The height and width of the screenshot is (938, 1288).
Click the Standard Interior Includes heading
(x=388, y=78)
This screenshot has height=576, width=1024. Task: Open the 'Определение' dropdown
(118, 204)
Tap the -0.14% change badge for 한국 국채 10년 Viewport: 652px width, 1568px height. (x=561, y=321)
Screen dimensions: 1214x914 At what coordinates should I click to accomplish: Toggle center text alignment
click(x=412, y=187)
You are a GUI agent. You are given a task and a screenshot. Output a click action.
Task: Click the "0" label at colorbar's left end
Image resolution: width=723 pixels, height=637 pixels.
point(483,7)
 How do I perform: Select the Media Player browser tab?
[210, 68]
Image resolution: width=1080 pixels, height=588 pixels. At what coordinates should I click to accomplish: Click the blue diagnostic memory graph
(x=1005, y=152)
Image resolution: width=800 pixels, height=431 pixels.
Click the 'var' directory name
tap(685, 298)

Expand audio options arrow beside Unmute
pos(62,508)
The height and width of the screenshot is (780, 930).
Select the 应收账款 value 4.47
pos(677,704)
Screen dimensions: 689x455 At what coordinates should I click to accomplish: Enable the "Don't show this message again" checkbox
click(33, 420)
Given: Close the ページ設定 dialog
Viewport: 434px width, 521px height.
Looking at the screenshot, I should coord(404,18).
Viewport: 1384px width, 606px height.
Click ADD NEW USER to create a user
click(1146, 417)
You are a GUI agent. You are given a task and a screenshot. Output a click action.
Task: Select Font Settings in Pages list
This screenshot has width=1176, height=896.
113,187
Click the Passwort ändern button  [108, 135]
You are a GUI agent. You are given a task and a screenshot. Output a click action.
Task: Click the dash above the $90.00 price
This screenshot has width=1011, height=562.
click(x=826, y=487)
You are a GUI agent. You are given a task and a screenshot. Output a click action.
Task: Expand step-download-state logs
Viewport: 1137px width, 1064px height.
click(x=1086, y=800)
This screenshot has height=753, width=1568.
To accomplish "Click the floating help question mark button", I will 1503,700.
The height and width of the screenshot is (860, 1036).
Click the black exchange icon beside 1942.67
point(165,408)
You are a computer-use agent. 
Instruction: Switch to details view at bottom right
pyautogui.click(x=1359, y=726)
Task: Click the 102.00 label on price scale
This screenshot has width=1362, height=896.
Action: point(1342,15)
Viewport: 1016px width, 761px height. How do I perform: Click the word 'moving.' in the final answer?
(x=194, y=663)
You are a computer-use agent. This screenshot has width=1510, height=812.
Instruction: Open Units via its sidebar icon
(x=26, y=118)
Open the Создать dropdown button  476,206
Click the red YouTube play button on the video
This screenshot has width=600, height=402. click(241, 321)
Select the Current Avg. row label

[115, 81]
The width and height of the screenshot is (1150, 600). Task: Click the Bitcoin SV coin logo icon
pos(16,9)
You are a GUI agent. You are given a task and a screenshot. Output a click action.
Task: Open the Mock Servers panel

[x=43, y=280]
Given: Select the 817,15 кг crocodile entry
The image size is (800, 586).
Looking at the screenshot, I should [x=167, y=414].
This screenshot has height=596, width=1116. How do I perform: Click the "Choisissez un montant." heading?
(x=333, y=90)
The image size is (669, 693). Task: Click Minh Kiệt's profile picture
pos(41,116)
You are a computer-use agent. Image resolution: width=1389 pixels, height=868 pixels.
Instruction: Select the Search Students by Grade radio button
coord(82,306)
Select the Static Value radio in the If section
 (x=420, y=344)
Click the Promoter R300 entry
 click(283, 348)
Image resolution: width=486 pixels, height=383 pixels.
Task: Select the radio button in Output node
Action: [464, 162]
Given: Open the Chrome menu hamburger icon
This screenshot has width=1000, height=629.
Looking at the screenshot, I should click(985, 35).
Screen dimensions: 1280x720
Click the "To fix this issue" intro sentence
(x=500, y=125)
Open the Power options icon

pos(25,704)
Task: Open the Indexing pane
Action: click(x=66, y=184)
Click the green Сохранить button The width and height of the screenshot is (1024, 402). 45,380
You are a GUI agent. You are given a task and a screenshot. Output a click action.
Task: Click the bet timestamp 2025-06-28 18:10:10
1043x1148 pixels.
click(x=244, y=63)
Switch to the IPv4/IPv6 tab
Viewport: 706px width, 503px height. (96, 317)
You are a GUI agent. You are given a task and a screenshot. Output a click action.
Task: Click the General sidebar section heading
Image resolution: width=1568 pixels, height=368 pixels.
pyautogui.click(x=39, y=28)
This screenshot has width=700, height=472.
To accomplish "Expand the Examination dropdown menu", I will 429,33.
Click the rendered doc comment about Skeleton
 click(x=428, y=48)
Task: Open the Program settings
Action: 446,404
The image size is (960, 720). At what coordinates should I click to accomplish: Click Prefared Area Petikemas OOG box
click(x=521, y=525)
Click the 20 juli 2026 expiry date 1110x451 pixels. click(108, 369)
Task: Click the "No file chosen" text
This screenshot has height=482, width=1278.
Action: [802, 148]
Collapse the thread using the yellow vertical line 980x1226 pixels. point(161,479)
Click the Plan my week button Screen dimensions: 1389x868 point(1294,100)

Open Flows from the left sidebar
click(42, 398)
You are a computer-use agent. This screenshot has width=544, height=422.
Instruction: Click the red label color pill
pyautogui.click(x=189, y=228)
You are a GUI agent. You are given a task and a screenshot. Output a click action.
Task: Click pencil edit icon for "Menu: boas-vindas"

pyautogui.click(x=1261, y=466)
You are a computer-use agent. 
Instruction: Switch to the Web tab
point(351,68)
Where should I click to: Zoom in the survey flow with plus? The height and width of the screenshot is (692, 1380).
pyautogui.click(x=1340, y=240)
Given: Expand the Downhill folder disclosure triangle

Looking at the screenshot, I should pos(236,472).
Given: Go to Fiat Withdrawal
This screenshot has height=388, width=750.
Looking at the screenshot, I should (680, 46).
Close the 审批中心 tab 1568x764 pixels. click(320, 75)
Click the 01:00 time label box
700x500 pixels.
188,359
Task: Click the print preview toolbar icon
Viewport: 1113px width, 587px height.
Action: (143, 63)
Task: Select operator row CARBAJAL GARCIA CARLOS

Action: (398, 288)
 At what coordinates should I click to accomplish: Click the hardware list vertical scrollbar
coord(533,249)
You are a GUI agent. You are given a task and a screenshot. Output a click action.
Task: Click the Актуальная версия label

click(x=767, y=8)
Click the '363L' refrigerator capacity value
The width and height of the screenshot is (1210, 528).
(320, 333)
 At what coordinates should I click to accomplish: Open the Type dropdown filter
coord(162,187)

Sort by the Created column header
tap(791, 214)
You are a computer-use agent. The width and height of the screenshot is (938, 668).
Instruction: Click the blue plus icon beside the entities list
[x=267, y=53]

(EXERCISE GOAL) A full, exact repeat of the entries above is required.

(ANSWER SECTION)
The height and width of the screenshot is (938, 1288).
Click the Standard Interior Includes heading
(x=388, y=78)
This screenshot has height=576, width=1024. Task: Open the 'Определение' dropdown
(118, 204)
Tap the -0.14% change badge for 한국 국채 10년 Viewport: 652px width, 1568px height. (x=561, y=321)
Screen dimensions: 1214x914 At what coordinates should I click to accomplish: Toggle center text alignment
click(x=412, y=187)
You are a GUI agent. You are given a task and a screenshot. Output a click action.
Task: Click the "0" label at colorbar's left end
Image resolution: width=723 pixels, height=637 pixels.
point(483,7)
 How do I perform: Select the Media Player browser tab?
[210, 68]
Image resolution: width=1080 pixels, height=588 pixels. At what coordinates should I click to accomplish: Click the blue diagnostic memory graph
(x=1005, y=152)
Image resolution: width=800 pixels, height=431 pixels.
Click the 'var' directory name
tap(685, 298)

Expand audio options arrow beside Unmute
pos(62,508)
The height and width of the screenshot is (780, 930).
Select the 应收账款 value 4.47
pos(677,704)
Screen dimensions: 689x455 At what coordinates should I click to accomplish: Enable the "Don't show this message again" checkbox
click(33, 420)
Given: Close the ページ設定 dialog
Viewport: 434px width, 521px height.
Looking at the screenshot, I should coord(404,18).
Viewport: 1384px width, 606px height.
Click ADD NEW USER to create a user
click(1146, 417)
You are a GUI agent. You are given a task and a screenshot. Output a click action.
Task: Select Font Settings in Pages list
This screenshot has width=1176, height=896.
113,187
Click the Passwort ändern button  [108, 135]
You are a GUI agent. You are given a task and a screenshot. Output a click action.
Task: Click the dash above the $90.00 price
This screenshot has width=1011, height=562.
click(x=826, y=487)
You are a GUI agent. You are given a task and a screenshot. Output a click action.
Task: Expand step-download-state logs
Viewport: 1137px width, 1064px height.
click(x=1086, y=800)
This screenshot has height=753, width=1568.
To accomplish "Click the floating help question mark button", I will 1503,700.
The height and width of the screenshot is (860, 1036).
Click the black exchange icon beside 1942.67
point(165,408)
You are a computer-use agent. 
Instruction: Switch to details view at bottom right
pyautogui.click(x=1359, y=726)
Task: Click the 102.00 label on price scale
This screenshot has width=1362, height=896.
Action: point(1342,15)
Viewport: 1016px width, 761px height. How do I perform: Click the word 'moving.' in the final answer?
(x=194, y=663)
You are a computer-use agent. This screenshot has width=1510, height=812.
Instruction: Open Units via its sidebar icon
(x=26, y=118)
Open the Создать dropdown button  476,206
Click the red YouTube play button on the video
This screenshot has width=600, height=402. click(241, 321)
Select the Current Avg. row label

[115, 81]
The width and height of the screenshot is (1150, 600). Task: Click the Bitcoin SV coin logo icon
pos(16,9)
You are a GUI agent. You are given a task and a screenshot. Output a click action.
Task: Open the Mock Servers panel

[x=43, y=280]
Given: Select the 817,15 кг crocodile entry
The image size is (800, 586).
Looking at the screenshot, I should [x=167, y=414].
This screenshot has height=596, width=1116. How do I perform: Click the "Choisissez un montant." heading?
(x=333, y=90)
The image size is (669, 693). Task: Click Minh Kiệt's profile picture
pos(41,116)
You are a computer-use agent. Image resolution: width=1389 pixels, height=868 pixels.
Instruction: Select the Search Students by Grade radio button
coord(82,306)
Select the Static Value radio in the If section
 (x=420, y=344)
Click the Promoter R300 entry
 click(283, 348)
Image resolution: width=486 pixels, height=383 pixels.
Task: Select the radio button in Output node
Action: [464, 162]
Given: Open the Chrome menu hamburger icon
This screenshot has width=1000, height=629.
Looking at the screenshot, I should click(985, 35).
Screen dimensions: 1280x720
Click the "To fix this issue" intro sentence
(x=500, y=125)
Open the Power options icon

pos(25,704)
Task: Open the Indexing pane
Action: click(x=66, y=184)
Click the green Сохранить button The width and height of the screenshot is (1024, 402). 45,380
You are a GUI agent. You are given a task and a screenshot. Output a click action.
Task: Click the bet timestamp 2025-06-28 18:10:10
1043x1148 pixels.
click(x=244, y=63)
Switch to the IPv4/IPv6 tab
Viewport: 706px width, 503px height. (96, 317)
You are a GUI agent. You are given a task and a screenshot. Output a click action.
Task: Click the General sidebar section heading
Image resolution: width=1568 pixels, height=368 pixels.
pyautogui.click(x=39, y=28)
This screenshot has width=700, height=472.
To accomplish "Expand the Examination dropdown menu", I will 429,33.
Click the rendered doc comment about Skeleton
 click(x=428, y=48)
Task: Open the Program settings
Action: 446,404
The image size is (960, 720). At what coordinates should I click to accomplish: Click Prefared Area Petikemas OOG box
click(x=521, y=525)
Click the 20 juli 2026 expiry date 1110x451 pixels. click(108, 369)
Task: Click the "No file chosen" text
This screenshot has height=482, width=1278.
Action: [802, 148]
Collapse the thread using the yellow vertical line 980x1226 pixels. point(161,479)
Click the Plan my week button Screen dimensions: 1389x868 point(1294,100)

Open Flows from the left sidebar
click(42, 398)
You are a computer-use agent. This screenshot has width=544, height=422.
Instruction: Click the red label color pill
pyautogui.click(x=189, y=228)
You are a GUI agent. You are given a task and a screenshot. Output a click action.
Task: Click pencil edit icon for "Menu: boas-vindas"

pyautogui.click(x=1261, y=466)
You are a computer-use agent. 
Instruction: Switch to the Web tab
point(351,68)
Where should I click to: Zoom in the survey flow with plus? The height and width of the screenshot is (692, 1380).
pyautogui.click(x=1340, y=240)
Given: Expand the Downhill folder disclosure triangle

Looking at the screenshot, I should pos(236,472).
Given: Go to Fiat Withdrawal
This screenshot has height=388, width=750.
Looking at the screenshot, I should (680, 46).
Close the 审批中心 tab 1568x764 pixels. click(320, 75)
Click the 01:00 time label box
700x500 pixels.
188,359
Task: Click the print preview toolbar icon
Viewport: 1113px width, 587px height.
Action: (143, 63)
Task: Select operator row CARBAJAL GARCIA CARLOS

Action: (398, 288)
 At what coordinates should I click to accomplish: Click the hardware list vertical scrollbar
coord(533,249)
You are a GUI agent. You are given a task and a screenshot. Output a click action.
Task: Click the Актуальная версия label

click(x=767, y=8)
Click the '363L' refrigerator capacity value
The width and height of the screenshot is (1210, 528).
(320, 333)
 At what coordinates should I click to accomplish: Open the Type dropdown filter
coord(162,187)

Sort by the Created column header
tap(791, 214)
You are a computer-use agent. The width and height of the screenshot is (938, 668).
Instruction: Click the blue plus icon beside the entities list
[x=267, y=53]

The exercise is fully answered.